Initial aim was to implement a simple dbus application (written as a daemon) that exposes one interface allowing other dbus applications to invoke some methods. This has been achieved, please switch to branches dbus_connection_pop_message and register-function-handler for more information.
Next aim is to expose new methods via one interface that makes the daemon connect with a TACACS+ server and perform AAA. So far, username/password authentication has been implemented.
libdbus-1-3, libdbus-1-dev and libtac. The former two should be available in your distribution's official repos. libtac can be cloned from https://github.com/jeroennijhof/pam_tacplus. Follow the steps there for building and installing, although the typical "autoreconf -i ; ./configure ; make ; make install" pattern should suffice.
apt-get install tacacs+ The TACACS+ configuration exists in /etc/tacacs+/tac_plus.conf. Configuration details are not mentioned here, however the defaults should be enough to get you started. There are many docs and tutorials online, however the following is recommended: https://networklessons.com/linux/how-to-install-tacacs-on-linux-centos/.

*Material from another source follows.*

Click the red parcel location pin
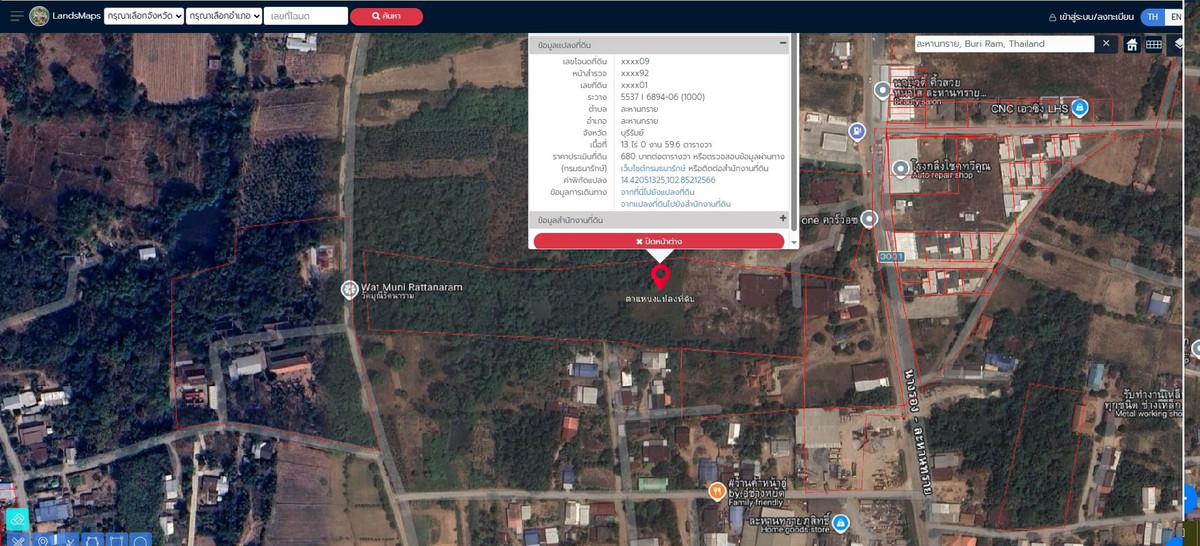The image size is (1200, 546). 660,277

For the sake of simplicity, leave the default configuration to use /etc/passwd as the database.
Simply run 'make'.
Simply run ./dbus_helloworld_service. Use the busctl utility to verify that the daemon is up and running and can be reached via the well-known name of "com.example.HelloWorld".
At the moment, there is one interface: "com.example.HelloWorld". This exposes four methods: Connect, Authenticate, Disconnect and Stop.
Instructs the daemon to connect to the TACACS+ server. At the moment, the location is hard-coded to localhost:49 (TACACS default port, as per RFC-1492).
If a connection has been established, the daemon will send an authentication request with the currently hard-coded values of user="testuser", password="testpassword". (To add a new user, simply run 'sudo adduser testuser' and follow the prompt. When you're done, 'sudo deluser testuser'.).
#com.example.HelloWorld.Disconnect This will terminate the connection with the TACACS+ server, if it has been established.
#com.example.HelloWorld.Stop The daemon will terminate its connection with the TACACS+ server and will exit.
You can write your own client or use the dbus-send tool. W.r.t. the latter, to invoke the Connect method, run: "dbus-send --system --dest=com.example.HelloWorld --type=method_call /com/example/HelloWorld com.example.HelloWorld.Connect".
tail -f /var/log/messages | grep helloworld_dbus_daemon
TODO, add example conf You will more than likely need to edit the dbus-service configuration file. This can be found @ /et c/dbus-1/system.d/dbus_service.conf. More info can be found at http://dbus.freedesktop.org/doc/dbus-daemon.1.html.
By default, the TACACS+ server will respond to requests with an encrypted payload. For debugging purposes, this obviously isn't very helpful, unless you give wireshark the key and tell it to do the decryption. To tell the server to not encrypt its packets, simply comment out the line with "key = xxx".